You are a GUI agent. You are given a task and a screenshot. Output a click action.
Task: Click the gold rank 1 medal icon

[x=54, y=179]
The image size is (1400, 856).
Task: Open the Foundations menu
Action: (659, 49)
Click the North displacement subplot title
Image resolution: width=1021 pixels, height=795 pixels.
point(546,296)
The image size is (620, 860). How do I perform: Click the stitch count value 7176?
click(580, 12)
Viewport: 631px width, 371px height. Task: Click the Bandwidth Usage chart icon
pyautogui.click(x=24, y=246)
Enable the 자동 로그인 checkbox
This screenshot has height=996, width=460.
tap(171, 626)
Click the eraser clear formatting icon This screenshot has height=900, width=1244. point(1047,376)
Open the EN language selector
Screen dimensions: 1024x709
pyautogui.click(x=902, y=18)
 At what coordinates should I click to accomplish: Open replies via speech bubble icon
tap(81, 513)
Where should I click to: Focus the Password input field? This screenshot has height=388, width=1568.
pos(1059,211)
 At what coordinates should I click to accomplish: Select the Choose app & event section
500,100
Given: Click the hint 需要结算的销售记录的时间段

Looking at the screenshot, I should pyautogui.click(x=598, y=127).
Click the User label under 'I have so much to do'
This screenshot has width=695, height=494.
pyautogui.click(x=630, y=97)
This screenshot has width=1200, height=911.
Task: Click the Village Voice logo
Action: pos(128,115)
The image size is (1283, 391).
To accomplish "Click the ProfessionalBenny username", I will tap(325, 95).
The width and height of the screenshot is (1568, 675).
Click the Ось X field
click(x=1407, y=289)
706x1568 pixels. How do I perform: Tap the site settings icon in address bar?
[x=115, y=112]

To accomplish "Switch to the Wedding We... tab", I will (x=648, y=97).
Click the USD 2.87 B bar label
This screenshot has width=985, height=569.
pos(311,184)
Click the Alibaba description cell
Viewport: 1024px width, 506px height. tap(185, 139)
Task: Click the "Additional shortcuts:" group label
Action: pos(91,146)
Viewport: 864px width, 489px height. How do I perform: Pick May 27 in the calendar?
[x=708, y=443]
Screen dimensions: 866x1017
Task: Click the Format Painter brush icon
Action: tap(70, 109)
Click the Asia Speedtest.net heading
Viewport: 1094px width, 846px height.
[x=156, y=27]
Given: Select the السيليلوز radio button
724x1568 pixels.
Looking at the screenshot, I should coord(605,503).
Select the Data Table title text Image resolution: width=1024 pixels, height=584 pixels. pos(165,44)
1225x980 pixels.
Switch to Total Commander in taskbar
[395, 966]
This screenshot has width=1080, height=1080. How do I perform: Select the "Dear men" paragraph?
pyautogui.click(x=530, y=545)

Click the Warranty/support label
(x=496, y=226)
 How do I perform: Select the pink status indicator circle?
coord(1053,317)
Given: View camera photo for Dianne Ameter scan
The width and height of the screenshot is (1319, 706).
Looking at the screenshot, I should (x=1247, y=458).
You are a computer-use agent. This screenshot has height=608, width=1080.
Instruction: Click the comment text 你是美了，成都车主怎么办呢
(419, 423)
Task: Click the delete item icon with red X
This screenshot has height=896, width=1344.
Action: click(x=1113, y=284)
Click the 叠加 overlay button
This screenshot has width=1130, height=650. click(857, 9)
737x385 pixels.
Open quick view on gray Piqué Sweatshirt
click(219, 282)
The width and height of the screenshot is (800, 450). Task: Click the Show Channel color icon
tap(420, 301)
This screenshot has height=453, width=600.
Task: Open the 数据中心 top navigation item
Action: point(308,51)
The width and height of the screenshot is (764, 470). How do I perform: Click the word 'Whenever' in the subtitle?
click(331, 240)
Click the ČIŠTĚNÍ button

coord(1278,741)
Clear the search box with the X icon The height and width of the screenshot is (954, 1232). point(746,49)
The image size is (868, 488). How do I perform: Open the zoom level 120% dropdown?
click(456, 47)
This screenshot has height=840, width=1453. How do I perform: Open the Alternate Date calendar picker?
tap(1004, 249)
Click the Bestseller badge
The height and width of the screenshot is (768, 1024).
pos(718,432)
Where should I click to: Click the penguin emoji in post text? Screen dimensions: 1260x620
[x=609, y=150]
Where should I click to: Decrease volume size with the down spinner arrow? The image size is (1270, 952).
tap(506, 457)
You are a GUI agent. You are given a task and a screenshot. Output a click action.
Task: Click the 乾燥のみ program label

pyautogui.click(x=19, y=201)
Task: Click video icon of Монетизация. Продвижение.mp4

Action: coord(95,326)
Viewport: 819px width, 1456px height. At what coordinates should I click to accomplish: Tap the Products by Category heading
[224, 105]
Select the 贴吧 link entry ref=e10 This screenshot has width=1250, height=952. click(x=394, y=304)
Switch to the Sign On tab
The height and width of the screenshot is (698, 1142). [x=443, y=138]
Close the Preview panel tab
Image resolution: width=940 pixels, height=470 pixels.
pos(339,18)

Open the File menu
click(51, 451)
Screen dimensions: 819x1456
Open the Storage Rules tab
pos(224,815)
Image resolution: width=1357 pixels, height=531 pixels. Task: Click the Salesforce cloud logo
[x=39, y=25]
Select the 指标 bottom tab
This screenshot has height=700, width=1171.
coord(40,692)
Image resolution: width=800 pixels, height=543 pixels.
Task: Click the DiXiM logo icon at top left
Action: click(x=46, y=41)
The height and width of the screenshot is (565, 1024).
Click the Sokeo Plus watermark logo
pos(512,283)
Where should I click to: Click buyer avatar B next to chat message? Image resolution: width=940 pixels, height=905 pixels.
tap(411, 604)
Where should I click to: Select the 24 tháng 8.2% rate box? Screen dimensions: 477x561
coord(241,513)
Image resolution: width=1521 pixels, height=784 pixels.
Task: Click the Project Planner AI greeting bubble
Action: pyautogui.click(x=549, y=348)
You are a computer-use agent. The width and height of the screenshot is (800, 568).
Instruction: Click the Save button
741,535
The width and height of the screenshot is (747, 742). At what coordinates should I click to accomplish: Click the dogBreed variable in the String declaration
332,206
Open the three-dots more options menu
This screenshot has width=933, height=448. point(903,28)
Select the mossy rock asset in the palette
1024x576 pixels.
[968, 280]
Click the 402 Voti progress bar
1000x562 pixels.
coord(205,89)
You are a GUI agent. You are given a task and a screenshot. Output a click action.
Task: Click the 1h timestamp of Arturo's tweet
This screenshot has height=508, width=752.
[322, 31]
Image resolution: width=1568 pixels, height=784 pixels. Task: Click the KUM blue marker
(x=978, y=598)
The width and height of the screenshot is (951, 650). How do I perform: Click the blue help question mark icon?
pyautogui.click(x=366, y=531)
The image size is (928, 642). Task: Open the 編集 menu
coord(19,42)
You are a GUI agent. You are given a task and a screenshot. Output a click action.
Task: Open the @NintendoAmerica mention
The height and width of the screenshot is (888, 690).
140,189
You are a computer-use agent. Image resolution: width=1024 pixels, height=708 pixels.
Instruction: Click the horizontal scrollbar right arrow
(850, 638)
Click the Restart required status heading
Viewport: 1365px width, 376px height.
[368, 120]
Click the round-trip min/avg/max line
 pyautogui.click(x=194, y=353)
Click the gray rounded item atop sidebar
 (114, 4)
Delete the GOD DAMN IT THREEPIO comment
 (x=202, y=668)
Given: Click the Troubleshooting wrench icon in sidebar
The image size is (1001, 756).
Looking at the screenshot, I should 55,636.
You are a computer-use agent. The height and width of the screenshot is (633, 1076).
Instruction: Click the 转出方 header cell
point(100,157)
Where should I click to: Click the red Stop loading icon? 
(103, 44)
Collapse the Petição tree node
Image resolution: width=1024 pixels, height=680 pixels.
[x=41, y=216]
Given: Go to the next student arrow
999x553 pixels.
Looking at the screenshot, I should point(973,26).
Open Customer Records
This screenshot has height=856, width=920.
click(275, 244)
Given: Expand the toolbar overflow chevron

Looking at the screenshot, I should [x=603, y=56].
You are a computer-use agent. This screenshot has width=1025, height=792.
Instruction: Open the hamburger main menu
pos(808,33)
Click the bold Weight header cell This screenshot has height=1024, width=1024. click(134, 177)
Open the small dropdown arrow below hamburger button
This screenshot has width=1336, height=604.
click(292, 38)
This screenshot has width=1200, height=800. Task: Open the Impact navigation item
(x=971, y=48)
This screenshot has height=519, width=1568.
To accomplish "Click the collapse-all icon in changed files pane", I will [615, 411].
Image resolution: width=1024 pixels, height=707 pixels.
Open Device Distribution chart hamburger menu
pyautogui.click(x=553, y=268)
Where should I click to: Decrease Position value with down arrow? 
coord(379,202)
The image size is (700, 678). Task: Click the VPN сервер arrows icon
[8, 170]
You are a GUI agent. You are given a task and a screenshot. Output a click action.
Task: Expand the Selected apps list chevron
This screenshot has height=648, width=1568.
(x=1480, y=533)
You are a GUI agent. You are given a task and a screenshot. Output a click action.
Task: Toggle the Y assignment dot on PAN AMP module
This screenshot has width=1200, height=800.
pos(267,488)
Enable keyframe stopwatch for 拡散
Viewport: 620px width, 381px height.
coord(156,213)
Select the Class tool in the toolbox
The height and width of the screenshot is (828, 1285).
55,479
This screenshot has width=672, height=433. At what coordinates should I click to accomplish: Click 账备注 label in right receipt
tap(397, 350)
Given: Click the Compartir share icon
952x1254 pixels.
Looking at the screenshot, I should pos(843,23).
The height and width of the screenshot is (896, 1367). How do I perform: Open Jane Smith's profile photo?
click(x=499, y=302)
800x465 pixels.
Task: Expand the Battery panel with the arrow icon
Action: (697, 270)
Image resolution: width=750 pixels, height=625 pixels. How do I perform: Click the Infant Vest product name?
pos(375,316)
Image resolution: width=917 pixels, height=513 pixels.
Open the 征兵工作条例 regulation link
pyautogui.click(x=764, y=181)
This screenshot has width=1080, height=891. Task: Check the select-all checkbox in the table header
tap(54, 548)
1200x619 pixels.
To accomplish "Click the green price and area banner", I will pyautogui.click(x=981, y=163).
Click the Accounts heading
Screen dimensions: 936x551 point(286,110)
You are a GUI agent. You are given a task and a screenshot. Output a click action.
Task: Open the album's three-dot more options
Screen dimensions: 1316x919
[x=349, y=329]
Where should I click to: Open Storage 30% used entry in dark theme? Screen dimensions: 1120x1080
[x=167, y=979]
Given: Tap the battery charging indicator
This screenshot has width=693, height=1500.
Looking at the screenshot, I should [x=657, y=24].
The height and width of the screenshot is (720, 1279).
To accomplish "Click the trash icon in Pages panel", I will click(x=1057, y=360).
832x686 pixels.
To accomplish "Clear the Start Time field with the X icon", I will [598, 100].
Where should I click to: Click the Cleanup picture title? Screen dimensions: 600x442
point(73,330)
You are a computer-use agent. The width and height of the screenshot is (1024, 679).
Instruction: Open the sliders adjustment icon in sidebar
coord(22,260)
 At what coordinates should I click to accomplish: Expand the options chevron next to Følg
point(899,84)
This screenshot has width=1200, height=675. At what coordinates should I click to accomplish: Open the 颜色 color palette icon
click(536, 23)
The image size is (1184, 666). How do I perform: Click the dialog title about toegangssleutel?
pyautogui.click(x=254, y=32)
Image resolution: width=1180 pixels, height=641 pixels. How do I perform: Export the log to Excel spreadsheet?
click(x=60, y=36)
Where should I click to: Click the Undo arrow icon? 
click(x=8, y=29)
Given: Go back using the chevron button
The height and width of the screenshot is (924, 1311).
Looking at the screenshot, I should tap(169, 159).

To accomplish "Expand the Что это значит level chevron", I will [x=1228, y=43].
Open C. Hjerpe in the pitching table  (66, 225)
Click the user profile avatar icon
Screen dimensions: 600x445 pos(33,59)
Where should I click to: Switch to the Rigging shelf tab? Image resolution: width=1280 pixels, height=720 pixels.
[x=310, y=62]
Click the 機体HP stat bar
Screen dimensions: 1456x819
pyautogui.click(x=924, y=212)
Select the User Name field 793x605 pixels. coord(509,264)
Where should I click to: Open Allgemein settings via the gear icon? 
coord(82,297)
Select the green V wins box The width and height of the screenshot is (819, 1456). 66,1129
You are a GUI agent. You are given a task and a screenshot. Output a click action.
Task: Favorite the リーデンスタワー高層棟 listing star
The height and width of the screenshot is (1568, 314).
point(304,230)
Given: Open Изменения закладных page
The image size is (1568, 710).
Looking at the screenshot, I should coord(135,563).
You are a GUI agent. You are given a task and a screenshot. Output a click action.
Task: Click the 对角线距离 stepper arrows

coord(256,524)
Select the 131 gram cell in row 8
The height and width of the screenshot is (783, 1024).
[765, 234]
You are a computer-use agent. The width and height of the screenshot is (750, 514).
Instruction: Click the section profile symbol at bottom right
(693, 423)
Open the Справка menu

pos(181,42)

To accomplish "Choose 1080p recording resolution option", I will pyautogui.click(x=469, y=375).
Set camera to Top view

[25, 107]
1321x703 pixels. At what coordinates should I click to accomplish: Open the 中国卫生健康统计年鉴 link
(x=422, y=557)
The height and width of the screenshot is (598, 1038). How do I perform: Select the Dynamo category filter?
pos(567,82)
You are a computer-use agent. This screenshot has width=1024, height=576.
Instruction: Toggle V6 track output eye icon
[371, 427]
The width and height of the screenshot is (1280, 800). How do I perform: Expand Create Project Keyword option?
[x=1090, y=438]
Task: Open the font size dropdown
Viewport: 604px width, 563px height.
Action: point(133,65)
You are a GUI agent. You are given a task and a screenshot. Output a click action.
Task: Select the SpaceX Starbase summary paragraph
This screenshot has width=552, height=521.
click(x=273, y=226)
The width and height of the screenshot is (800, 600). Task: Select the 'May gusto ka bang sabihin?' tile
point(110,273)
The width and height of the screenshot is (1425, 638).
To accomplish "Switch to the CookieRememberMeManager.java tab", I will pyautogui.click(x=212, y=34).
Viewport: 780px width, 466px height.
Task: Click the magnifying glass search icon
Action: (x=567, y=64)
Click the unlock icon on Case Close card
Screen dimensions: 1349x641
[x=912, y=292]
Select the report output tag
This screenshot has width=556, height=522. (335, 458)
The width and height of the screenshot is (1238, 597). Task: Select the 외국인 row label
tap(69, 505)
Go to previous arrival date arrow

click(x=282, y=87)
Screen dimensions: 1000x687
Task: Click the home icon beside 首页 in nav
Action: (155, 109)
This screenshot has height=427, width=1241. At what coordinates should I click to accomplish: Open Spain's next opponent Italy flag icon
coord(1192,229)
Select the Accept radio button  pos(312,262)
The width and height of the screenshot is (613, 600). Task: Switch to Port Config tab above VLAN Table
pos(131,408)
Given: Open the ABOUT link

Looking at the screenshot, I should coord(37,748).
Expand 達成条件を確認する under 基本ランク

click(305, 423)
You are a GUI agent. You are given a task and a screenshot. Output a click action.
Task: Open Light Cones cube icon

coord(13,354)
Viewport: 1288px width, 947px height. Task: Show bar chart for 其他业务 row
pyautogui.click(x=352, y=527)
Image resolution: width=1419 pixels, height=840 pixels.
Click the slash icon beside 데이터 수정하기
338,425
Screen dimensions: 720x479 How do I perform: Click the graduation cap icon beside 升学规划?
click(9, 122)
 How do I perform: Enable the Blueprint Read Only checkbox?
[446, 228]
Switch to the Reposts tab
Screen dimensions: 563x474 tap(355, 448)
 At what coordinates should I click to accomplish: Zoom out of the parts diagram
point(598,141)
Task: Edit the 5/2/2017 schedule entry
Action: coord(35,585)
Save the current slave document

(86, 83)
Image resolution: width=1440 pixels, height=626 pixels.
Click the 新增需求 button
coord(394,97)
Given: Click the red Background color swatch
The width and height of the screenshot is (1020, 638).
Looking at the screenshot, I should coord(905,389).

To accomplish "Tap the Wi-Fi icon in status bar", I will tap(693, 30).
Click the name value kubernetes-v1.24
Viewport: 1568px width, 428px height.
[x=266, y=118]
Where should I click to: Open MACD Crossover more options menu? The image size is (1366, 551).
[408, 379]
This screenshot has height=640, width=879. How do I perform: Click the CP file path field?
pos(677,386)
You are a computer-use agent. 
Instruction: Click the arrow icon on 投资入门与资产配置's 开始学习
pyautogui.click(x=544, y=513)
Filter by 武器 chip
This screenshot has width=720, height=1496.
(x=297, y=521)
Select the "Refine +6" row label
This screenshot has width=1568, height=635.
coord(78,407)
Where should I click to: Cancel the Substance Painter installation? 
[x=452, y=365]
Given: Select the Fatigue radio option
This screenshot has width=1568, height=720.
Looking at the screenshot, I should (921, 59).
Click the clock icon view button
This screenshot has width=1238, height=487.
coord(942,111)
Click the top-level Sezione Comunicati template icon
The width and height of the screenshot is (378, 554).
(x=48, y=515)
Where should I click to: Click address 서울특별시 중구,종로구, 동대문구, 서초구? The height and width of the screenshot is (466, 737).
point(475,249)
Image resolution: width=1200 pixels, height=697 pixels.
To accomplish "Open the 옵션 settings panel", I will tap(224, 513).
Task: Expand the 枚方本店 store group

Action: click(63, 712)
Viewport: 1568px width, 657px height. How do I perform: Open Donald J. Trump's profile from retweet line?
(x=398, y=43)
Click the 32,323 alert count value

● WHAT IS EXPECTED: Beginning with the very first line of the material, please return exactly each line down to and including the one with "Click the User label".

● RESULT OF THE TASK:
You are a GUI agent. You are given a task and a screenshot. Output a click action.
Task: Click the gold rank 1 medal icon

[x=54, y=179]
The image size is (1400, 856).
Task: Open the Foundations menu
Action: (659, 49)
Click the North displacement subplot title
Image resolution: width=1021 pixels, height=795 pixels.
point(546,296)
The image size is (620, 860). How do I perform: Click the stitch count value 7176?
click(580, 12)
Viewport: 631px width, 371px height. Task: Click the Bandwidth Usage chart icon
pyautogui.click(x=24, y=246)
Enable the 자동 로그인 checkbox
This screenshot has height=996, width=460.
tap(171, 626)
Click the eraser clear formatting icon This screenshot has height=900, width=1244. point(1047,376)
Open the EN language selector
Screen dimensions: 1024x709
pyautogui.click(x=902, y=18)
 At what coordinates should I click to accomplish: Open replies via speech bubble icon
tap(81, 513)
Where should I click to: Focus the Password input field? This screenshot has height=388, width=1568.
pos(1059,211)
 At what coordinates should I click to accomplish: Select the Choose app & event section
500,100
Given: Click the hint 需要结算的销售记录的时间段

Looking at the screenshot, I should pyautogui.click(x=598, y=127).
Click the User label under 'I have so much to do'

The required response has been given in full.